The French Defence Minister Michèle Alliot-Marie first proposed the force in September 2003. Alliot-Marie and the Italian Defense Minister Antonio Martino presented the idea at the Meeting of European Union Defense Ministers in October 2003. The implementation agreement was finally signed by defence ministers of the five participating countries on 17 September 2004 in Noordwijk, Netherlands. On 23 January 2006, the EGF was officially inaugurated during a military ceremony in the Gen. Chinotto barracks in Vicenza.

Following two successful Command Post exercises (CPX) in Saint-Astier, France, in June 2005 and Valdemoro, Spain, in April 2006, EUROGENDFOR was declared fully operational on 20 July 2006. This status was formalised by the Treaty of Velsen on 18 October 2007.

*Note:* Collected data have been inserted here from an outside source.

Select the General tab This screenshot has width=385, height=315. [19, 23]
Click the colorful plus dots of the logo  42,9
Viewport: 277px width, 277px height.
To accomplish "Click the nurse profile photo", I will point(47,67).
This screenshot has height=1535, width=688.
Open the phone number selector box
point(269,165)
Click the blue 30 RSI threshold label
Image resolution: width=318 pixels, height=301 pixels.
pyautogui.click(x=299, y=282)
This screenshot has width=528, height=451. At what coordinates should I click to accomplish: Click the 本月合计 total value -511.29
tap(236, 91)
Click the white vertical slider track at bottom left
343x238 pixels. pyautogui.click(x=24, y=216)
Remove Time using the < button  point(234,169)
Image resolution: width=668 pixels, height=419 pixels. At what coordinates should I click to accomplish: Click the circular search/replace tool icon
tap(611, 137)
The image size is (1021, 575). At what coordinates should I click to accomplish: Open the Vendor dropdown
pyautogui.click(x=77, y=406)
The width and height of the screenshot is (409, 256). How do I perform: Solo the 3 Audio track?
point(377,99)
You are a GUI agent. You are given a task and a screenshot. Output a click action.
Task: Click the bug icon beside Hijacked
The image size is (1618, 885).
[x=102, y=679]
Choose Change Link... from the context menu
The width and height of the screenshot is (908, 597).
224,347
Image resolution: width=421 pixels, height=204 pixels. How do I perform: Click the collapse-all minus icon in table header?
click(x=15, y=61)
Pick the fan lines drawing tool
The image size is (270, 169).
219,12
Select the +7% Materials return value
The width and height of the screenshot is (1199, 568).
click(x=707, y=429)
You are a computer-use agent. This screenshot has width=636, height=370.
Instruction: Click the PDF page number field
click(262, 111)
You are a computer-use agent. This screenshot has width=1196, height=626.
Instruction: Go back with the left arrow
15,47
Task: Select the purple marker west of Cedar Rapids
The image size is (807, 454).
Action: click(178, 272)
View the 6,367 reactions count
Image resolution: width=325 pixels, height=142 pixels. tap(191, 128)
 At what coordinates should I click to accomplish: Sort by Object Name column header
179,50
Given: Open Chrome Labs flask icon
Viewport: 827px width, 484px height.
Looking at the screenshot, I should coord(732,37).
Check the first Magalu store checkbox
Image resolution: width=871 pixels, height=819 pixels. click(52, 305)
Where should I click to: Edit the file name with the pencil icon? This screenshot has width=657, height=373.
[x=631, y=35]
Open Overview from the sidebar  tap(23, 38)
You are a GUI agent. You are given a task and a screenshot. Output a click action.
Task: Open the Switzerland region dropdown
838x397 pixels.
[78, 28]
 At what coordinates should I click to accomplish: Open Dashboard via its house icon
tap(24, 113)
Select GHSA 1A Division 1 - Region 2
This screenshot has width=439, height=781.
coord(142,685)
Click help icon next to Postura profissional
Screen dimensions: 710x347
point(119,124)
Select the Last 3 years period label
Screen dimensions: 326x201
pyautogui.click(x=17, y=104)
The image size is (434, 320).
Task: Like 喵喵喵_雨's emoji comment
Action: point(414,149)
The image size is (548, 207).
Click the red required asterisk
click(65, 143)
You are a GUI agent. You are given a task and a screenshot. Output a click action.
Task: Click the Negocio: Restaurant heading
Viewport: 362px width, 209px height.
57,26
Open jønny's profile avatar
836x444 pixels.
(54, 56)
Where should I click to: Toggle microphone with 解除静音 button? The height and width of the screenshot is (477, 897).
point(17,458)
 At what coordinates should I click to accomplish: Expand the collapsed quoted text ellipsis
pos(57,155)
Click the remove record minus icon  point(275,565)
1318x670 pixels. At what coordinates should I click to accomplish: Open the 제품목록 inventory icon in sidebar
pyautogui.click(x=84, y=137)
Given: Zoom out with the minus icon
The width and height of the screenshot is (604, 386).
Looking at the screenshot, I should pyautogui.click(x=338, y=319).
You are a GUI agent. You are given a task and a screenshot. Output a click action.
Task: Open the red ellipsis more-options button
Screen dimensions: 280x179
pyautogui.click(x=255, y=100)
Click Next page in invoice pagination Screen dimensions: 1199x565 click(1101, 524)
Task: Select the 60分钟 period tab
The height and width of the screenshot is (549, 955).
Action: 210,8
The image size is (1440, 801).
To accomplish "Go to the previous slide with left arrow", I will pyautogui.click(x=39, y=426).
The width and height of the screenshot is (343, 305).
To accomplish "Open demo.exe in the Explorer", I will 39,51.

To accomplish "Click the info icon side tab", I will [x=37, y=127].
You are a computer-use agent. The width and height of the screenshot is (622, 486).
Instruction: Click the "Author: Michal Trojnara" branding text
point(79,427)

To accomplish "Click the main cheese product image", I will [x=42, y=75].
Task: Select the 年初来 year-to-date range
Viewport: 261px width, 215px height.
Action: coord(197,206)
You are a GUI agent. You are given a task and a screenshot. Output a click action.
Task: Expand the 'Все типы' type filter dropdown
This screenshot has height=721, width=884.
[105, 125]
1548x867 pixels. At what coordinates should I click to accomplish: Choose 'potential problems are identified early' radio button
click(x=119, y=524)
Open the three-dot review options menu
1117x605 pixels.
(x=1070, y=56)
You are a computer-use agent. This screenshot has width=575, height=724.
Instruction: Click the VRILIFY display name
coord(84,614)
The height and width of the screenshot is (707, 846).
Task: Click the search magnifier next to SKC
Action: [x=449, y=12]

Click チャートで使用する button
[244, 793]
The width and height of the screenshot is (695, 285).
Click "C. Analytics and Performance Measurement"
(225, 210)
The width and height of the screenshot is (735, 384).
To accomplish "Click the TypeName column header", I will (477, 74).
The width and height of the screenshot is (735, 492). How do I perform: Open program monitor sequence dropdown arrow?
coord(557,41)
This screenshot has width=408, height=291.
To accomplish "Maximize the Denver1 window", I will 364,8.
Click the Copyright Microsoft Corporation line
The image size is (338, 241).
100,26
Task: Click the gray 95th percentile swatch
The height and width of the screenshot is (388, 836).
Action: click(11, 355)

After Romania's accession to the European Union, the Romanian Gendarmerie sought permanent observer status within the European Gendarmerie Force, as a first step towards full membership. On 7 September 2008, the Romanian Gendarmerie was admitted as a full member of the European Gendarmerie Force. The Lithuanian Public Security Service was granted with partner status on 15 December 2009, while the Turkish Gendarmerie became an observer on 13 May 2009. The Lithuanian Public Security Service became a full member on 11 December 2025.

The Polish Military Gendarmerie was originally a partner force of EUROGENDFOR. On 10 October 2006 it was reported that the country had expressed an interest in joining the organisation as a full member. In December 2011 Poland applied for full membership in EGF, and in 2013 the Polish Military Gendarmerie officially joined as a member state.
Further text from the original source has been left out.